Virtual objects make local objects ignore the physical location of the real remote object.
The development and distribution process are completely separated. During the development of the object, there is no need to consider the problem of system levels.
Chart 8 A Distributed System
3.4 Data Security Data-Safety
The data information required by the application system is sent within the Softengine system in a task, and the task will be efficiently transmitted in the network, or the network of the group system. Therefore, how to ensure the security arrival of the task is a key issue. In Softengine, the technology to solve this problem is called: data security. These include four parts: secure task pool
Safety Task Pool
Task suspension
Pending
Speed
Slowdown
flow control
Flow Control
The following figure shows example:
Chart 9 DATA-Safety
Forward Task: Send Tasks
Backward Task: Running Task
Undeliverable task: Unable to send tasks
PANDING TASK: suspension task
Task Channel: Task Channel
Pending pool: suspension buffer pool
l Security task pool Safety Task pool
In the kernel of Softengine, most objects have their own task pools and task channels. Similar to the memory buffer of the file system, the task pool has a very important role in improving system performance. At the same time, in order to ensure the safety of data, the task pool needs a good design, including: Overload Protection, Hard Disk Buffering and other security mechanisms, ensure that the task will not be lost regardless of the operation status of the object. That is, when a task is successfully sent to the task pool of the target object, this means that the task is safe. So the task pool guarantees the security of the static task.
l Task suspension pending
In some special cases, the task cannot be sent immediately to the destination object (such as the image object A sent task to object C). The task that cannot be sent will be hanging in a special task pool - hanging buffer pool. By hanging buffer pools, the Softengine system remembers those tasks because those destination objects are suspended, waiting for the object to restore, or after the task exceeds the specified survival cycle, was discarded.
l Call speed delivery Slowdown
In conventional state, the object A sends tasks to the object B at the fastest speed. However, if the object B is in an invalid state, or the task is overloaded, then the first unacceptable task will be suspended, and the transmission speed of the transmission source object will also be automatically controlled by the system, slowing the frequency of the transmitted. Call: slower delivery.

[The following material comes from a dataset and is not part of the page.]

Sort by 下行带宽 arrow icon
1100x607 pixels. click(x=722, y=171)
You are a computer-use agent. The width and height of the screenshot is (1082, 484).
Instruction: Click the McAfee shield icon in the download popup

The reduction transfer mechanism can effectively protect the system to lose control in a huge task stream, especially for an object in a task stream. for example:
Objects A, B, and C cooperate to complete a task, and object A will generate a large number of tasks, passing through object B, sent to C. As shown below:
Chart 10 One Sample
Assuming that the object C stops working for some reason, without a slow-speed delivery mechanism: Object B will also be sent due to a large number of tasks, and quickly "explosion". Object A will also be out of control. The task accumulated in the middle of A, B, and C will not be processed. In addition, the system's CPU, Memory overhead can be affected. Using a reduced speed transfer mechanism, the operation of the object B processing and the transmission task is controlled to some extent, and the object A is also true. The processing speed of the entire workflow will be automatically slowed. Until the object C returns to normal working status.
Therefore, when the problem cannot be estimated, the slow-rate transfer can effectively play a role in stabilizing system, avoiding a lot of data loss due to an accident.
l Traffic Control Flow Control
In a distributed system, the task will pass through the task channel, the communication channel is transmitted over the network. It is very important to ensure data security on the transmission line. Flow control mechanism is a common technique for solving the security problems of stabilization and data in the transmission. Not too many introductions here.